(Available data)

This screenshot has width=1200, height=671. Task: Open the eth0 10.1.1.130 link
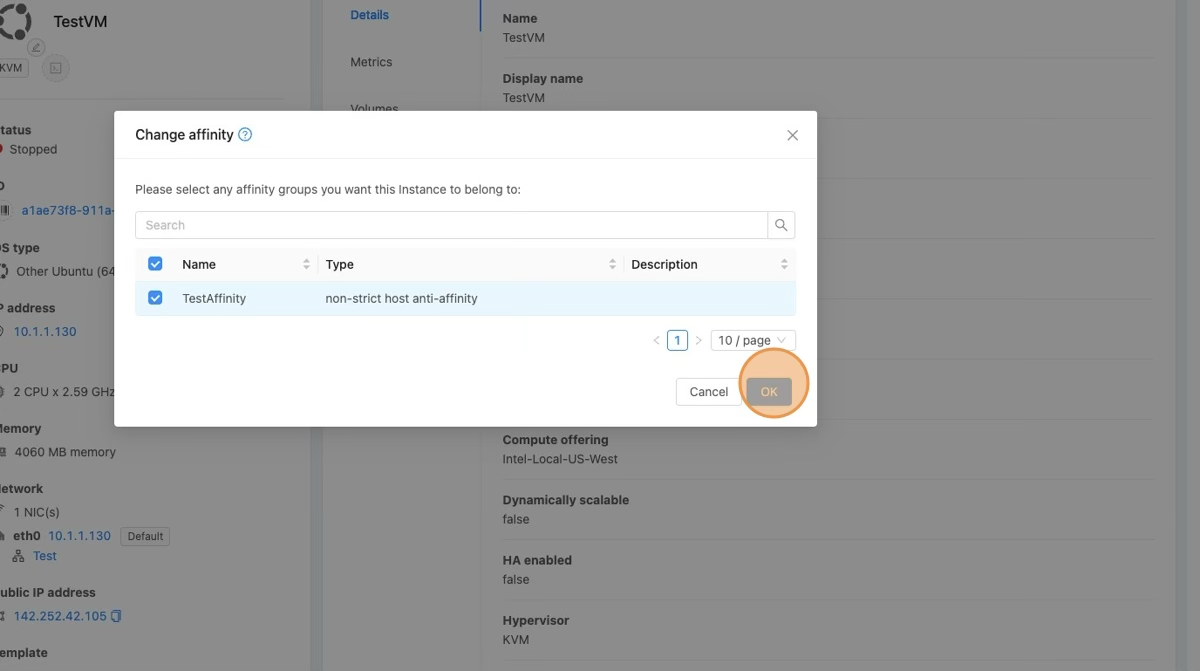[x=79, y=536]
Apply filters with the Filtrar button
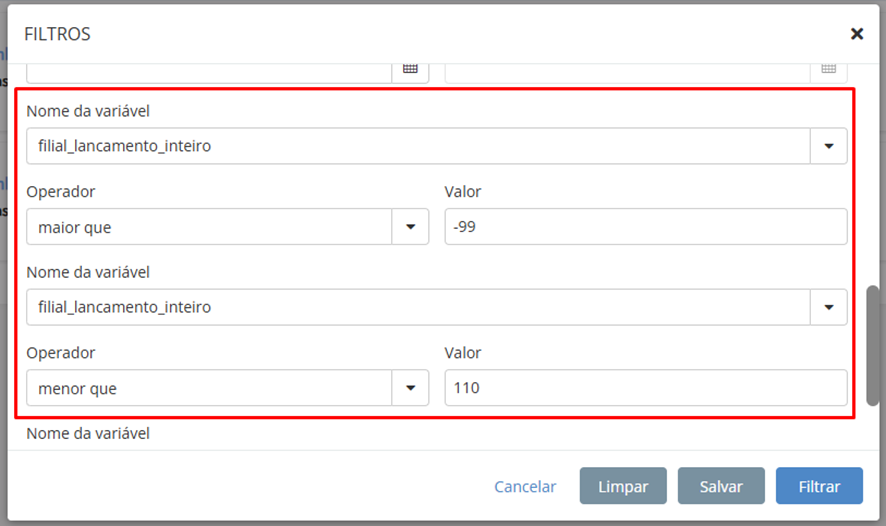Image resolution: width=886 pixels, height=526 pixels. click(x=819, y=486)
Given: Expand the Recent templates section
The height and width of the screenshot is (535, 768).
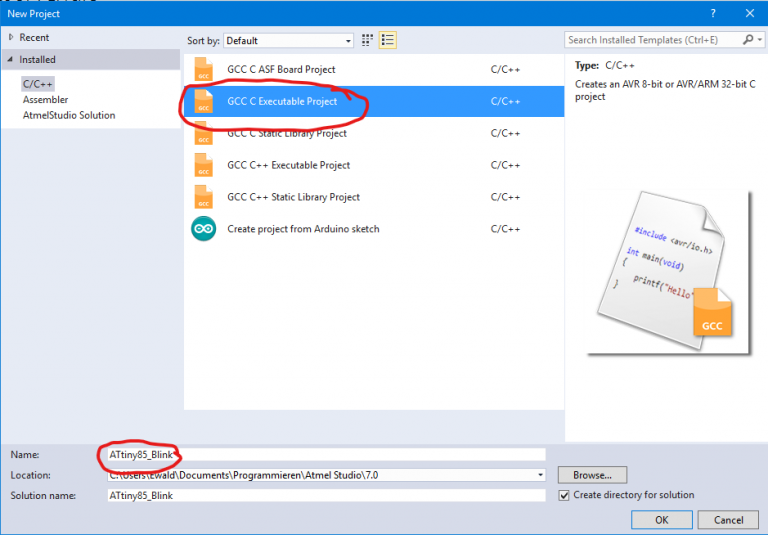Looking at the screenshot, I should click(x=11, y=37).
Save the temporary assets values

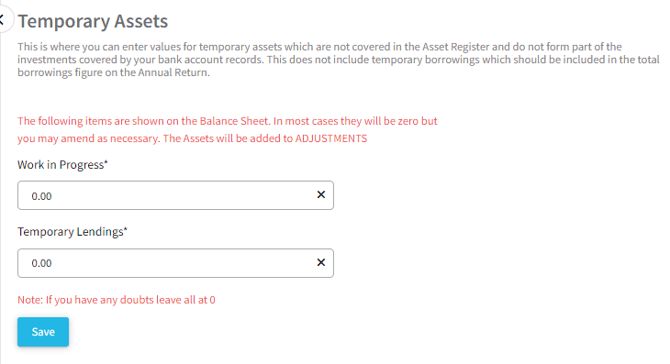click(43, 332)
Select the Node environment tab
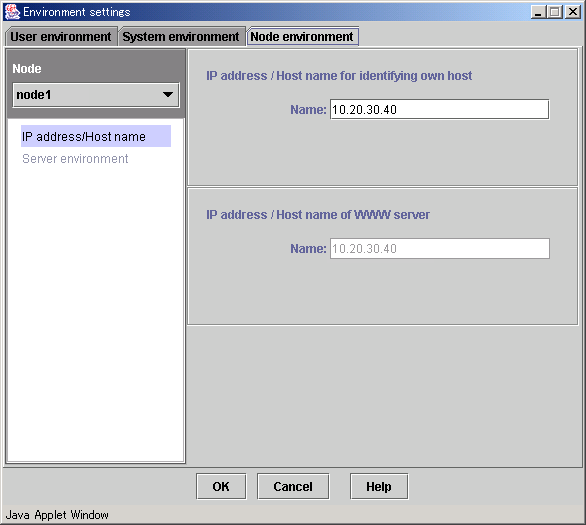The width and height of the screenshot is (586, 525). [x=302, y=37]
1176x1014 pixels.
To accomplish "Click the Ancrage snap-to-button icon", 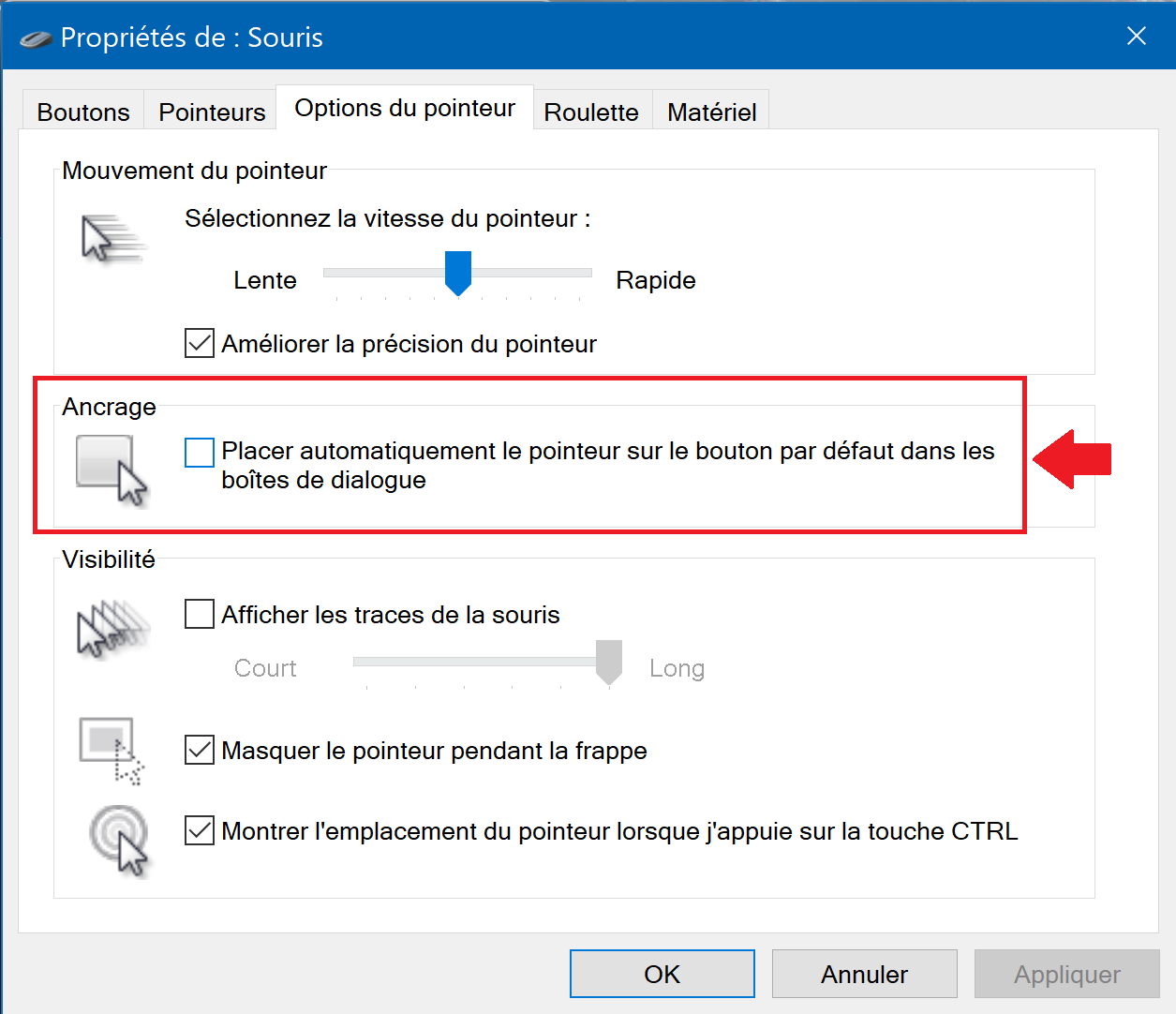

(End Available data)

Everything in the listing must be copied exactly except the pictures.

Reply to the exercise:
This screenshot has width=1200, height=671. Task: Open the eth0 10.1.1.130 link
[x=79, y=536]
Apply filters with the Filtrar button
Image resolution: width=886 pixels, height=526 pixels. click(x=819, y=486)
Given: Expand the Recent templates section
The height and width of the screenshot is (535, 768).
Looking at the screenshot, I should click(x=11, y=37).
Save the temporary assets values

click(43, 332)
Select the Node environment tab
The width and height of the screenshot is (586, 525). [x=302, y=37]
1176x1014 pixels.
To accomplish "Click the Ancrage snap-to-button icon", 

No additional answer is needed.